Reading text:
I am performing source-estimation on walking EEG data. The data is epoched to each subjects gait cycle before being imported to brainstorm. The epochs vary in size between subjects, but are generally between 0.8-1.5 seconds. I was wondering what parameters I should choose for calculating noise covariance. We record data at 500 Hz.
Maybe try using some resting recordings (with no walking)?
All the recommendations I could give you are summarized in the introduction tutorials:
Ok, we have resting state data for each subject that was recorded the same day before walking. So from what I'm understanding from the tutorials, I should process the resting state data the same way as I am the walking data(filter,asr,remove and interpolate the same bad channels) but just don't epoch it. Then I should import this resting state data for each subject alongside the walking data, but calculate the noise covariance matrix using only a section(about 40 seconds) of the resting state data. This noise covariance matrix would then be applied to the walking data while calculating the sources. Does this sound correct?
interpolate the same bad channels
If the goal is source estimation: do not interpolate bad channels.
You may interpolate them for computing sensor-level group statistics, but mark them as bad for source estimation.

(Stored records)
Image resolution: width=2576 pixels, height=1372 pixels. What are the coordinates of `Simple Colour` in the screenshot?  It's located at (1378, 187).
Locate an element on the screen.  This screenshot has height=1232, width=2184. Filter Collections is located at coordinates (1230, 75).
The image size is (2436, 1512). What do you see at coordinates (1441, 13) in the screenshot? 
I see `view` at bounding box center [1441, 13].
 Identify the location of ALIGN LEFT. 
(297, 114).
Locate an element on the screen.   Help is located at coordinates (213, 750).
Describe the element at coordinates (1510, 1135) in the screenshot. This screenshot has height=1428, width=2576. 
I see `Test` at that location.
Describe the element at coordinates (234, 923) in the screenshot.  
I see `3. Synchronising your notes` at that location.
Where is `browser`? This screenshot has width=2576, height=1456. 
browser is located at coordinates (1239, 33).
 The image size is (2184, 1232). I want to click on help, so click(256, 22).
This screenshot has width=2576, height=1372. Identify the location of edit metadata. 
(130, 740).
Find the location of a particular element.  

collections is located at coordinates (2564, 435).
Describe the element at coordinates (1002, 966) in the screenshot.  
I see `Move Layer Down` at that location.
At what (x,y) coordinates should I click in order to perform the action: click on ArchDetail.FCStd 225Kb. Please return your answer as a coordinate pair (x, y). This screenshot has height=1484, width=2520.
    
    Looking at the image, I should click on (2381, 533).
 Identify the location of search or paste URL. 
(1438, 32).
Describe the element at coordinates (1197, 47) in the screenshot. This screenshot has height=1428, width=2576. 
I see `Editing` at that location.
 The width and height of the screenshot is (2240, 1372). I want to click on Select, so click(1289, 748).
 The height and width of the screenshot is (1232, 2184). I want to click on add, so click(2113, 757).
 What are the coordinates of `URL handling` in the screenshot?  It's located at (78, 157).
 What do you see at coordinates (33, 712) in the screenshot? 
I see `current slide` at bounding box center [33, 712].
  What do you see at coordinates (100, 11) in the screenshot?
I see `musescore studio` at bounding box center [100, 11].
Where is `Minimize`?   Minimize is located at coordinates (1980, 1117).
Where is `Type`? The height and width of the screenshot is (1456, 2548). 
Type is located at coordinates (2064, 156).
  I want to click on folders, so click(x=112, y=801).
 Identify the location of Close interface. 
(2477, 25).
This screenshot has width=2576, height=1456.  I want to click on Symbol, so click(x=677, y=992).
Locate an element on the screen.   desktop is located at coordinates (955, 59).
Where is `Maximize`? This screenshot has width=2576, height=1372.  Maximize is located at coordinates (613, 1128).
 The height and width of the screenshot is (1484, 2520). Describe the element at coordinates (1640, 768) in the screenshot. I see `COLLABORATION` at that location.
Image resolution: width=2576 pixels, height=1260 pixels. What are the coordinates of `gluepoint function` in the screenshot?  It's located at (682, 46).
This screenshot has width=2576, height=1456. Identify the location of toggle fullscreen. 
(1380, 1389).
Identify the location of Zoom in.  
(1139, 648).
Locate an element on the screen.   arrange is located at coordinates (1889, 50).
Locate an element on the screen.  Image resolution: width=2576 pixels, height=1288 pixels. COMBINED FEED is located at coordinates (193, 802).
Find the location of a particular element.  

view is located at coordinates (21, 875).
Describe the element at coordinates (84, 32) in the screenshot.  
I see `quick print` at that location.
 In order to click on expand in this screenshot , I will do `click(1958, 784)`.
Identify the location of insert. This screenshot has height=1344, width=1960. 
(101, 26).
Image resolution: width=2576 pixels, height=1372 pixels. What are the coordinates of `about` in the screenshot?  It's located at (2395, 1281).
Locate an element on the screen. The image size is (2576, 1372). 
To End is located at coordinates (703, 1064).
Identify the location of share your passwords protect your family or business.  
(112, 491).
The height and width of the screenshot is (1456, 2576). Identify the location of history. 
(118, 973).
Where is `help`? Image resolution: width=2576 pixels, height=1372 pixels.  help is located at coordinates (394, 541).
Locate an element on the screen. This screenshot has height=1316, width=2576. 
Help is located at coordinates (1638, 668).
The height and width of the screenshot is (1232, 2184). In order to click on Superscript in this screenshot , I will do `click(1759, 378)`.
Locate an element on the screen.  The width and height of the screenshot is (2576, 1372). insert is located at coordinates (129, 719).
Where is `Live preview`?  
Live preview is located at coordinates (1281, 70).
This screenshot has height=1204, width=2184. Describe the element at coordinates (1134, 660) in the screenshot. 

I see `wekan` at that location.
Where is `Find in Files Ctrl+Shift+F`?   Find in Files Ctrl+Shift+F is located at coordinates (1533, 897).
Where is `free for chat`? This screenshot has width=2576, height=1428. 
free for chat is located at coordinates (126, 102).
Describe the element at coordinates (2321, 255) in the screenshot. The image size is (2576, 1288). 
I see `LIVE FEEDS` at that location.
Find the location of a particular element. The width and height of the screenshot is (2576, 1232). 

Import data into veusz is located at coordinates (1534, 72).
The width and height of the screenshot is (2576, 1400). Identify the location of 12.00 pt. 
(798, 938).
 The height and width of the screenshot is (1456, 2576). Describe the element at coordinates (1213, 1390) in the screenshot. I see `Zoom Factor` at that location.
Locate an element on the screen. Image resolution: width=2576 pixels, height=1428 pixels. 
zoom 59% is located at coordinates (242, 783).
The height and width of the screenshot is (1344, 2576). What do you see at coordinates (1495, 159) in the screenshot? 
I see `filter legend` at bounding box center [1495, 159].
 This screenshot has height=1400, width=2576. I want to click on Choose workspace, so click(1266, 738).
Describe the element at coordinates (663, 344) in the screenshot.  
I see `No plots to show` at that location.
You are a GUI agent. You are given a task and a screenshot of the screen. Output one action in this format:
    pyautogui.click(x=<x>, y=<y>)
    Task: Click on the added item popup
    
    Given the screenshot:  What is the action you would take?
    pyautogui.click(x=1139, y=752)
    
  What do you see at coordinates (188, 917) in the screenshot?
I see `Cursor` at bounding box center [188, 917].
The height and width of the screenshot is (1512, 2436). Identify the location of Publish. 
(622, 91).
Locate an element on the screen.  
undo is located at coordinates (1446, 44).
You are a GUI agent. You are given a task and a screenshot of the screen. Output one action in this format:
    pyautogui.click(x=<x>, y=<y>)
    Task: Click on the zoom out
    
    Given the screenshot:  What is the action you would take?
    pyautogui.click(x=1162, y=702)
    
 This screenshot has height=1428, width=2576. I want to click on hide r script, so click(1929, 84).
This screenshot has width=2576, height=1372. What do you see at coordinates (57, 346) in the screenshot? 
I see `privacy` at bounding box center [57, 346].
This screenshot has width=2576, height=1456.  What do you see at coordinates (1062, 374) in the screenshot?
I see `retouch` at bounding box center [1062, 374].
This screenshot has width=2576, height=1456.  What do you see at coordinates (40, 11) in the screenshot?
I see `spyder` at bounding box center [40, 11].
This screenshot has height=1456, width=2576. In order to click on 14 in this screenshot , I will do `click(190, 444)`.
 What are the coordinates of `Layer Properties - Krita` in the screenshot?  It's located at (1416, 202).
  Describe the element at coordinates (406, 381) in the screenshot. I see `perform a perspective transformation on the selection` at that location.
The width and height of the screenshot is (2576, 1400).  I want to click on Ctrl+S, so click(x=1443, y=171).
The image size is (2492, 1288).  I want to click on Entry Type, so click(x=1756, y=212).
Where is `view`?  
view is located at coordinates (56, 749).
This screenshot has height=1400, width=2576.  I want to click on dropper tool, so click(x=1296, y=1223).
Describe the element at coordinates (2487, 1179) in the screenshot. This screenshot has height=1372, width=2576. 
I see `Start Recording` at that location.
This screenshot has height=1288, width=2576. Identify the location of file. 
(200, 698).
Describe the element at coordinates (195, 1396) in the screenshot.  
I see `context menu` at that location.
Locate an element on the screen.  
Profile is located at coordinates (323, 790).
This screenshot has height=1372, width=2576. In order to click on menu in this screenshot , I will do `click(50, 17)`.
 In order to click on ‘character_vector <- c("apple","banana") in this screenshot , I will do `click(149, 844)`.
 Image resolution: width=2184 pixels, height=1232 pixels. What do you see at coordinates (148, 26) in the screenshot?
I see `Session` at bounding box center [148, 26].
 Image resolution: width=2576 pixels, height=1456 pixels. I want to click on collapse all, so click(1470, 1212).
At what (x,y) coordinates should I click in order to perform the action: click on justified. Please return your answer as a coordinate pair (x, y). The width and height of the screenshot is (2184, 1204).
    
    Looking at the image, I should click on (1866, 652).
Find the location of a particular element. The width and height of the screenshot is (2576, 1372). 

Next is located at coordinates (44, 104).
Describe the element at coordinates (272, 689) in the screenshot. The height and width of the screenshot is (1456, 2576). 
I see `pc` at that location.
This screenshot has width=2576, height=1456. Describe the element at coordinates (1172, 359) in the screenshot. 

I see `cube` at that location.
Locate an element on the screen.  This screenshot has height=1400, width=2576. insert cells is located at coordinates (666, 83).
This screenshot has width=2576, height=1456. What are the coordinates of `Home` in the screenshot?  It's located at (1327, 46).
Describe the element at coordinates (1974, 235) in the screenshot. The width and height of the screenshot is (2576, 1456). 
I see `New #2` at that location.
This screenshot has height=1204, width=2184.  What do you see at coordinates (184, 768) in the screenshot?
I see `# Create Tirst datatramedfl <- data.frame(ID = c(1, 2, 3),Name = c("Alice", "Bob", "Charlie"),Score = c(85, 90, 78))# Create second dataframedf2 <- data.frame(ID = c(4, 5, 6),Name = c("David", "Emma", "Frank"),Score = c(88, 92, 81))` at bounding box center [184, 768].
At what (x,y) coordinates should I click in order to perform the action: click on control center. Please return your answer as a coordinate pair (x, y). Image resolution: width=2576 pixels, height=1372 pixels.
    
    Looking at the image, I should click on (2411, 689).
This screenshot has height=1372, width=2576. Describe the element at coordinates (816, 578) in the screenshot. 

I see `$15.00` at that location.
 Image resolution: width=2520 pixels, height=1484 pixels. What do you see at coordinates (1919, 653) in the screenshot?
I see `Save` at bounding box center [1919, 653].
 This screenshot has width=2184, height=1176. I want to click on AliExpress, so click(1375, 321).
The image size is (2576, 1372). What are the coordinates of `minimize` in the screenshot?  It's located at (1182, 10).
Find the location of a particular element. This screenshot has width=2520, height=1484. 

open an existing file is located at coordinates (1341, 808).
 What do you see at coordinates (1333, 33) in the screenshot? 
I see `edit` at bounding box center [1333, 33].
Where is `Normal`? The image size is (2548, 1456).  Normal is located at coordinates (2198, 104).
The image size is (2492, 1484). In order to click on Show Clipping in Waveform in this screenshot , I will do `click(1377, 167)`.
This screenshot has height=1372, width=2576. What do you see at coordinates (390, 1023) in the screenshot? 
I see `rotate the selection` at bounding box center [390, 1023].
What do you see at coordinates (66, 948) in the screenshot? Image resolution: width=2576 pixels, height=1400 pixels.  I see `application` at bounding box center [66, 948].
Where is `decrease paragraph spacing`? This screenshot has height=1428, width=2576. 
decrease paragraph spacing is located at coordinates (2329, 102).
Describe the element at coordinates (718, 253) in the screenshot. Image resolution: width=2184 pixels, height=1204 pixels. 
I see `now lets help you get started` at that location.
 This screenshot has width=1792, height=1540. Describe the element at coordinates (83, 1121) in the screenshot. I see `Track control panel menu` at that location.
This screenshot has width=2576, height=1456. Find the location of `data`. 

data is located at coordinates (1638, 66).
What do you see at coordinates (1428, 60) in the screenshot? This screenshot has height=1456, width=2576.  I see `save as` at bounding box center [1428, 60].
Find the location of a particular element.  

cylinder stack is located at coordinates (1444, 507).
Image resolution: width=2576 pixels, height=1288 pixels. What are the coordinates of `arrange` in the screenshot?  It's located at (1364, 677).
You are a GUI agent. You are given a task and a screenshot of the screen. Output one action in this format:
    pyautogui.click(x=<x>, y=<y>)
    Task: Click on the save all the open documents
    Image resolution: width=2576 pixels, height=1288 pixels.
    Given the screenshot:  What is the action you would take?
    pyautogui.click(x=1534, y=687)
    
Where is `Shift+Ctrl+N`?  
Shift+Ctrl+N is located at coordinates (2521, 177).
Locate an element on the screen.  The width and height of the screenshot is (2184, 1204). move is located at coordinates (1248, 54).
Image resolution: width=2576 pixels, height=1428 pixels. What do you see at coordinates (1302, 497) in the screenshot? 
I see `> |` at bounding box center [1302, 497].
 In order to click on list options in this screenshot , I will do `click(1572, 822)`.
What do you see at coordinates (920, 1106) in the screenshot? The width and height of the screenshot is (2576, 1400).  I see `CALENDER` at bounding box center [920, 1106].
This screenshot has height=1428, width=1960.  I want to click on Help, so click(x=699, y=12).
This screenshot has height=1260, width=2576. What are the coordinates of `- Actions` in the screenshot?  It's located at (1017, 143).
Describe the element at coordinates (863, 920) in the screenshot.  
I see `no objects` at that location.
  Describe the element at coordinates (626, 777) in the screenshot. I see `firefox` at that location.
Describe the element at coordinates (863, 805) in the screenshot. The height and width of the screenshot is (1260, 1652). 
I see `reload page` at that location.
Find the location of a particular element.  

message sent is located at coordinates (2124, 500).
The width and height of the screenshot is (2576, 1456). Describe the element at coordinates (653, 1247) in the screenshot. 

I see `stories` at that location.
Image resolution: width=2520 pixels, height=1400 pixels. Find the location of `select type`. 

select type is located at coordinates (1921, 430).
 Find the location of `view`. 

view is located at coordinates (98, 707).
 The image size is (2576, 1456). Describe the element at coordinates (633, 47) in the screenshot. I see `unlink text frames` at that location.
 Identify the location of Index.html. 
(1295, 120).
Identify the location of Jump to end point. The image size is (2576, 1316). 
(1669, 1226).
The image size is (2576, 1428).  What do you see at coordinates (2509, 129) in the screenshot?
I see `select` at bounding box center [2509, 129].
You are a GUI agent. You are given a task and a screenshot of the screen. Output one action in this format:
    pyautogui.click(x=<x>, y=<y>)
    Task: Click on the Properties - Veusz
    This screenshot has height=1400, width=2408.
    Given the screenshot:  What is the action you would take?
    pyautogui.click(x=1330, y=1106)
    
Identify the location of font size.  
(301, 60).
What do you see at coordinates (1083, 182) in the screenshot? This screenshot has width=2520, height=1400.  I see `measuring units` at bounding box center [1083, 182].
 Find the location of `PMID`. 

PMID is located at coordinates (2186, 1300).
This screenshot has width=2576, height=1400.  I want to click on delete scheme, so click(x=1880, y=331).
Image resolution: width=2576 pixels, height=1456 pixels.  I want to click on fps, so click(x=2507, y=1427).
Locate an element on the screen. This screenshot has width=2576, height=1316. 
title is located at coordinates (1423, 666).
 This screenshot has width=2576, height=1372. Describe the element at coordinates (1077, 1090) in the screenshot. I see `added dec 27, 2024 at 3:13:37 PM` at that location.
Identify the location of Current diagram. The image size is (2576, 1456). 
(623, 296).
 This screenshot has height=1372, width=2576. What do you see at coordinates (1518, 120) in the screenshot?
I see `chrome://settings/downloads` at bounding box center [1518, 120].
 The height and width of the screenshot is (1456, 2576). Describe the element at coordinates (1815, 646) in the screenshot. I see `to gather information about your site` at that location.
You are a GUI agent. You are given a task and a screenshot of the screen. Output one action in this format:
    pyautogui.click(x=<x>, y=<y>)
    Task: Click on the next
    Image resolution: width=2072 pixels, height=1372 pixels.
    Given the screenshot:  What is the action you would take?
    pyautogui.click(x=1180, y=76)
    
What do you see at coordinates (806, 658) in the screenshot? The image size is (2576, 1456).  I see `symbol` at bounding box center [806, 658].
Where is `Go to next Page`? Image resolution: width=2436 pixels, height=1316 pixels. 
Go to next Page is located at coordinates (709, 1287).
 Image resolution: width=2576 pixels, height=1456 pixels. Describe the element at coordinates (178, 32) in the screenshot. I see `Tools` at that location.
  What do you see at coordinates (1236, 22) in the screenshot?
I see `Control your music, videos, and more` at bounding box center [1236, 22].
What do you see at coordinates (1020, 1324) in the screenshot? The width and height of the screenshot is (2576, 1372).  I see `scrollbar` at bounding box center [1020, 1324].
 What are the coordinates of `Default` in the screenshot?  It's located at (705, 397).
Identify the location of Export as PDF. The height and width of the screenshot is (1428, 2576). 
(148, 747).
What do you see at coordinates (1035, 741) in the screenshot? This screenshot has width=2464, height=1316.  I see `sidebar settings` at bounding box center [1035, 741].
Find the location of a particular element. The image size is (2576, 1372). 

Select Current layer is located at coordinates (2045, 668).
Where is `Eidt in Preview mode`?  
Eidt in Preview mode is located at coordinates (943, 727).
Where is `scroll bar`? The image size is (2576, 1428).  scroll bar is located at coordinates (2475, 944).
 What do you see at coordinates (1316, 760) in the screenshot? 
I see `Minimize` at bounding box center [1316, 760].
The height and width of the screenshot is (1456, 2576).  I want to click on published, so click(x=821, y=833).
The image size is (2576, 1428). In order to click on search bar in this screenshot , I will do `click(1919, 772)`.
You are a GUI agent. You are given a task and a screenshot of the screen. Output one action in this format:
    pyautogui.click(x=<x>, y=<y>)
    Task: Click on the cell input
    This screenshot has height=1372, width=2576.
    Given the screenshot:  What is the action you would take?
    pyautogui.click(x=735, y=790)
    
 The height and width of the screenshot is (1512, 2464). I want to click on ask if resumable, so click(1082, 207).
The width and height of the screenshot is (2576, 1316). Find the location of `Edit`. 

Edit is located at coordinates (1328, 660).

Action item A:
According to the thread, at what rate is the data recorded?
Action item B:
Reproduce the thread between "All the recommendations" and "this sound correct?", inclusive, renaming "resting state data" to "baseline data".
The rows stand apart from the thread and serve as separate material.

Problem solution A:
500 Hz

Problem solution B:
All the recommendations I could give you are summarized in the introduction tutorials:
Ok, we have baseline data for each subject that was recorded the same day before walking. So from what I'm understanding from the tutorials, I should process the baseline data the same way as I am the walking data(filter,asr,remove and interpolate the same bad channels) but just don't epoch it. Then I should import this baseline data for each subject alongside the walking data, but calculate the noise covariance matrix using only a section(about 40 seconds) of the baseline data. This noise covariance matrix would then be applied to the walking data while calculating the sources. Does this sound correct?